After that, Cashman signed Nick Johnson to play DH. Johnson wasn’t the team’s first option, but Matsui had already signed with Anaheim and negotiations with Damon were proving fruitless. Rather than delay further, the Yankees made a move to sign a player with a history of getting on base at an incredible rate, something with outsized value in the Yankees’ lineup of heavy hitters. Johnson did have a history of injuries, but he’d come off a 133-game season in 2009, had no known injuries at the time of the signing, and wasn’t expected to play the field, something that should have helped reduce his risk of injury. Johnson was a higher-risk option at DH than other players, but he had the potential to be productive, for less money than the alternatives.
Finally, Cashman traded a bag of balls named Melky Cabrera, a high-upside prospect in Arodys Vizcaino and reliever Mike Dunn for Javier Vazquez. Yankee fans lose sight of how good Vazquez had been season after season in every uniform but pinstripes. Home Run Javy pitched more than 200 innings every single year from 2005 to 2009, and posted an ERA+ between 98 and 143 each year. He was coming off his best season ever, and had finished 4th in the NL Cy Young voting. Melky Cabrera sucks. You make that trade every day of the week and twice on Sundays. The Yankees were getting an average to above-average starter for a below-average center fielder and a prospect that might pan out, but might not. It had all the makings of a great deal.
The reality, therefore, is that Cashman had an excellent offseason heading into 2010. He needed to fill three core positions, and placed above-average players at each one for low cost, getting younger in the process. It was entirely possible, in fact probable, that the Yankees would not have been able to fill all three positions. Instead, Cashman filled them wisely.
Unfortunately, to the extent that Cashman was placing bets, two-thirds of those bets came up snake-eyes. After a disappointing start — magnified by a much-better-than-expected debut season by Austin Jackson — Granderson ended the season as arguably the second-most potent bat in the Yankee lineup, and as long as whatever adjustments Kevin Long made to Grandy’s swing vs. lefties continues, the trade should continue to pay dividends for the Yankees. In the end Curtis had a higher wOBA than Jackson (.346 versus .333) and demonstrated adaptability down the stretch.
The other two bets backfired tremendously, to varying degrees of predictability. Johnson’s injury was right out of the “should-have-seen-that-coming” department, while Vazquez’s total implosion was predictable only to the most cynical Yankee fans. Heading into the season Cashman probably assumed the worst case for Johnson was 115-125 games, while the worst case for Home Run Javy was something like 190 innings and a 4.50 ERA. On the first day of the season either of the two outcomes described in the preceding sentence would have been considered disappointments. Now, they would be welcomed improvements. That, however, is an output problem, not an input problem, certainly not reflective of a bad offseason.

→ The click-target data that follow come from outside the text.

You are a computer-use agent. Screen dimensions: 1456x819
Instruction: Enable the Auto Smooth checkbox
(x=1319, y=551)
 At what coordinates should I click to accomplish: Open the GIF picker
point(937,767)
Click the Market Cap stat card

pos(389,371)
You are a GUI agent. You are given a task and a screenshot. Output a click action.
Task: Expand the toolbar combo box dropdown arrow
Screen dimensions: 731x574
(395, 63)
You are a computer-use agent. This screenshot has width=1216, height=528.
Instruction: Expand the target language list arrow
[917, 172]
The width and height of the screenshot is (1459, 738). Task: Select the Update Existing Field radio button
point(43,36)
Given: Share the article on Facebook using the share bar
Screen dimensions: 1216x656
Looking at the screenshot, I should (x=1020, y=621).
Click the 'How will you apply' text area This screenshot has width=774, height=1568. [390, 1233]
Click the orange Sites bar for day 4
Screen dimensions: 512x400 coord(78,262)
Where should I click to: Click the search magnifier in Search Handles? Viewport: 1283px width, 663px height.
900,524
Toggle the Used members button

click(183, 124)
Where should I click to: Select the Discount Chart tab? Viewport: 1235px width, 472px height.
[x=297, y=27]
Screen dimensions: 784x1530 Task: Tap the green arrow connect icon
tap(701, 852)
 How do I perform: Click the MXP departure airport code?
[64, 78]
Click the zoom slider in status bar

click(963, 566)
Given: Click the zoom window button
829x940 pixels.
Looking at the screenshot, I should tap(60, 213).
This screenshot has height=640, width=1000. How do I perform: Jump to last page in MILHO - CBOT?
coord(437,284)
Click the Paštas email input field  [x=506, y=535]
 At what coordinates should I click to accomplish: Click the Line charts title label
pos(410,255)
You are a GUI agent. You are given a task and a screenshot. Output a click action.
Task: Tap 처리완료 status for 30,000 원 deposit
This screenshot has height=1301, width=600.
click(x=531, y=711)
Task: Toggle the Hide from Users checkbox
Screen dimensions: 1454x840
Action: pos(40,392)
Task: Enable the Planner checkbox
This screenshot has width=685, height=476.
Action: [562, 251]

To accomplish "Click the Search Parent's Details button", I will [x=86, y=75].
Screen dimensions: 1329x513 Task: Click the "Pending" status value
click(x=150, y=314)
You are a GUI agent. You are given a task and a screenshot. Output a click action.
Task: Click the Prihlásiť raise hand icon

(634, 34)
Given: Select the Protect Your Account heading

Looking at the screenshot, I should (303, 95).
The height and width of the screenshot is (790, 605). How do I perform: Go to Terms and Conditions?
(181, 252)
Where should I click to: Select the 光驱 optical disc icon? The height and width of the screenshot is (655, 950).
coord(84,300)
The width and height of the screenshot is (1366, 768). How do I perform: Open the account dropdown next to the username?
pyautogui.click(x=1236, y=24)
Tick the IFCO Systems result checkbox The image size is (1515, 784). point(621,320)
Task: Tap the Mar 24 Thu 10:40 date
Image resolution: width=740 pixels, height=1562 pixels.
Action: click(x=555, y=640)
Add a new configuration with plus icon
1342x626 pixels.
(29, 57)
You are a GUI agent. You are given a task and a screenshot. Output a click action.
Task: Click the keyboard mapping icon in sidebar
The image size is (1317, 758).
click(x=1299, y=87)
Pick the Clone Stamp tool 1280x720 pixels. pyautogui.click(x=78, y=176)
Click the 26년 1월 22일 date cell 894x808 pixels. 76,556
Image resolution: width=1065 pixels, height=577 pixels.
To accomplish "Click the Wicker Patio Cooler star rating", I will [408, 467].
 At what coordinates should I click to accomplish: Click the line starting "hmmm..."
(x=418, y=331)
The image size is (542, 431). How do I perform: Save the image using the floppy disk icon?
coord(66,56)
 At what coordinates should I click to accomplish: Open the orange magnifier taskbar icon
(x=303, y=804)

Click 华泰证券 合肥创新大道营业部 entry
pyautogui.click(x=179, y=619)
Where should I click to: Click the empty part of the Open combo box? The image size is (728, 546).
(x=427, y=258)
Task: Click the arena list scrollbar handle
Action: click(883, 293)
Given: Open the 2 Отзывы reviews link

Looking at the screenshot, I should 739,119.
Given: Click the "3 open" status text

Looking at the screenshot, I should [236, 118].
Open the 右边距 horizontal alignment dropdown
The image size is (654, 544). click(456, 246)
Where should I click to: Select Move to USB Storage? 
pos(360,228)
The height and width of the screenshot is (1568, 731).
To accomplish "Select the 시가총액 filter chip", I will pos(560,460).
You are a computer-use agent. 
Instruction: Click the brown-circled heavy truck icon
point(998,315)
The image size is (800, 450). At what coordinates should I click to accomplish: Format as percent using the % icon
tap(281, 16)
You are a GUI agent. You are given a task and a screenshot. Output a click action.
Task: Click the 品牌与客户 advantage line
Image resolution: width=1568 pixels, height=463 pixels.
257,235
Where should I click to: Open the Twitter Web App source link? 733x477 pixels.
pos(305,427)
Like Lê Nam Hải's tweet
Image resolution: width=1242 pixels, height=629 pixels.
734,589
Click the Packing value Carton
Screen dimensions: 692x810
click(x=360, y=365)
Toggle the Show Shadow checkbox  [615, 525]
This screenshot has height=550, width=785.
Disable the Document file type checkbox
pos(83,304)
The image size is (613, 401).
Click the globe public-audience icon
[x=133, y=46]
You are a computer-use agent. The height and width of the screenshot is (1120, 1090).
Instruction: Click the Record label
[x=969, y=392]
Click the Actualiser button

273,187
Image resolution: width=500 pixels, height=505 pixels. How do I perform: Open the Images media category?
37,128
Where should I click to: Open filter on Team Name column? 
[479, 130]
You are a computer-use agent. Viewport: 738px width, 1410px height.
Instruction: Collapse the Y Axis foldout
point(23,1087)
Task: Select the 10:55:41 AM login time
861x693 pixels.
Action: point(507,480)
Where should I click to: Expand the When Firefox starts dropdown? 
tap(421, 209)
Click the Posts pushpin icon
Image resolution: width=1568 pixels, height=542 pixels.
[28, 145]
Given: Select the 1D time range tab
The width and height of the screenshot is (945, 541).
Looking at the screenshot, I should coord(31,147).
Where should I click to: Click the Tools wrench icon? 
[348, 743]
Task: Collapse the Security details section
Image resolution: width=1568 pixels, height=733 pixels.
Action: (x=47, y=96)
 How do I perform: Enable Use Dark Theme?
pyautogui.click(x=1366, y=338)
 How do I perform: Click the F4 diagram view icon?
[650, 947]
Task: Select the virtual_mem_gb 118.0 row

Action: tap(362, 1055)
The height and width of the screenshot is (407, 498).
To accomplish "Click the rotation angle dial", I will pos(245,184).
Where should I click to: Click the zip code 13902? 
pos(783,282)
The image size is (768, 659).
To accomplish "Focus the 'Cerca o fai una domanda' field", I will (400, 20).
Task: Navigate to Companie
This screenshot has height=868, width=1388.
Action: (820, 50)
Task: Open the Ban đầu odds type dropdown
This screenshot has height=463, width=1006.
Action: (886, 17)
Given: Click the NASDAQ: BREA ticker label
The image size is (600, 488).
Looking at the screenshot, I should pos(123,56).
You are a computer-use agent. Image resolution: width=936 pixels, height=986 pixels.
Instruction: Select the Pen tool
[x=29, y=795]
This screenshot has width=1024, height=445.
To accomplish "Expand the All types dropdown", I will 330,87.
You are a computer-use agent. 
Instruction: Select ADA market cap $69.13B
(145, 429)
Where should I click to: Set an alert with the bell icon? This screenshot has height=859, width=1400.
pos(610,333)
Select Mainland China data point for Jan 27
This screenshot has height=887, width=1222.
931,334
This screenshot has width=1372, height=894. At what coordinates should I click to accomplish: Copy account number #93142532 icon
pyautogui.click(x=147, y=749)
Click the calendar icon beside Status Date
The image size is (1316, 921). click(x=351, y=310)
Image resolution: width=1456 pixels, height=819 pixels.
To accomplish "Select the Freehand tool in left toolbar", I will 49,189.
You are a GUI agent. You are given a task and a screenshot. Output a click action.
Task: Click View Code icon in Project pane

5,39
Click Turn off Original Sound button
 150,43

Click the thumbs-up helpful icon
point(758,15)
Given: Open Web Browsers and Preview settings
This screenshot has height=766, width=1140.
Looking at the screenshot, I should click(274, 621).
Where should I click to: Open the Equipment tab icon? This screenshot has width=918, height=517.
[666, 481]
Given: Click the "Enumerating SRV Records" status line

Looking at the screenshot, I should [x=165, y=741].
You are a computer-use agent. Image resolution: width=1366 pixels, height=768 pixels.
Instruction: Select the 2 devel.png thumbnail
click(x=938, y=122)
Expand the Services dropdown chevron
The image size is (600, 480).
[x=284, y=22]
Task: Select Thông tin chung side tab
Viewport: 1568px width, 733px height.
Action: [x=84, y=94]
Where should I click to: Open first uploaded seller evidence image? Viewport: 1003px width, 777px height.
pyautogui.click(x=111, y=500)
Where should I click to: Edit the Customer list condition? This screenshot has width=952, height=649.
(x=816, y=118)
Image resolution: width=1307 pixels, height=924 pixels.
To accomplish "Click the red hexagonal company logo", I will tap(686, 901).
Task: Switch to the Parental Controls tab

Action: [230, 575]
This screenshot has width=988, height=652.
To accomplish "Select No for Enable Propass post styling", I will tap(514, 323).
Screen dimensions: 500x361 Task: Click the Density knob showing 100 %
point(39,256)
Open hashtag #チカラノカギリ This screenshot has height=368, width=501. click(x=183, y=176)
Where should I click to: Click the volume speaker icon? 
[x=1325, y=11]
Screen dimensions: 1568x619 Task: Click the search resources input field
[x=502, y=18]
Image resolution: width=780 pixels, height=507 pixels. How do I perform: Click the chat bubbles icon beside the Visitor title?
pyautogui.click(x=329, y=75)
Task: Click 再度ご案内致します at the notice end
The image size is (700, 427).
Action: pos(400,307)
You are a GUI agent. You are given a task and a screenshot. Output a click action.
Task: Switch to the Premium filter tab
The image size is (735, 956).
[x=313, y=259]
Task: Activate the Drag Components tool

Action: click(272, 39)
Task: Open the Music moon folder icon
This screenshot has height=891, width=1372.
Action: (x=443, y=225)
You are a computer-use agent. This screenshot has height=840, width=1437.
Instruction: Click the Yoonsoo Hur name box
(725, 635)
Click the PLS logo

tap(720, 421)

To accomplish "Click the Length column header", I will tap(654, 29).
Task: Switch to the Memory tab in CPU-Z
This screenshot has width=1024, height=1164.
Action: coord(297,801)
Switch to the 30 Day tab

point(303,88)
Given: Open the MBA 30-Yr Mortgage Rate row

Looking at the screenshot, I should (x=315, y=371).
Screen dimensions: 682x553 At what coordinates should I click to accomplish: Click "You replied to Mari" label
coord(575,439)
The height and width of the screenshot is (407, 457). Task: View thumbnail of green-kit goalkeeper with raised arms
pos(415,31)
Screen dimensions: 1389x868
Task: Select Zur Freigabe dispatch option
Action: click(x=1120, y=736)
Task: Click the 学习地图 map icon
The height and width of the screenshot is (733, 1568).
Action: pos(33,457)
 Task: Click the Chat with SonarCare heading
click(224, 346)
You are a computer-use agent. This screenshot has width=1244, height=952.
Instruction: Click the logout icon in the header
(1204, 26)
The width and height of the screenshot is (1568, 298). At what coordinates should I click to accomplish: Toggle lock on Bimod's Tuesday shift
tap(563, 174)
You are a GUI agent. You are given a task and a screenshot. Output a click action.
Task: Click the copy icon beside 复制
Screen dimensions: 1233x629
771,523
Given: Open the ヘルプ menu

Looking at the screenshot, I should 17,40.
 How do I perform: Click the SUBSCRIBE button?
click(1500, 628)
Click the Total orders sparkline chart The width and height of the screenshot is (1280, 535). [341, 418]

There are no excuses to be made for the 2010 season. The Yankees won 95 games and came two wins shy of going to their second consecutive World Series. That kind of season is an unmitigated success that most fans (see: Rangers, Texas) rarely experience. To the extent that explanations for the Yankees’ failure must be provided the blame lays s
quarely with the execution. The team had a penchant for mass-slumping, and stopped pitching from September onwards. Brian Cashman is responsible for none of this. He made excellent moves this past offseason. Some of them were higher risk than others, but more than anything else the moves didn’t work out due to excessive bad luck.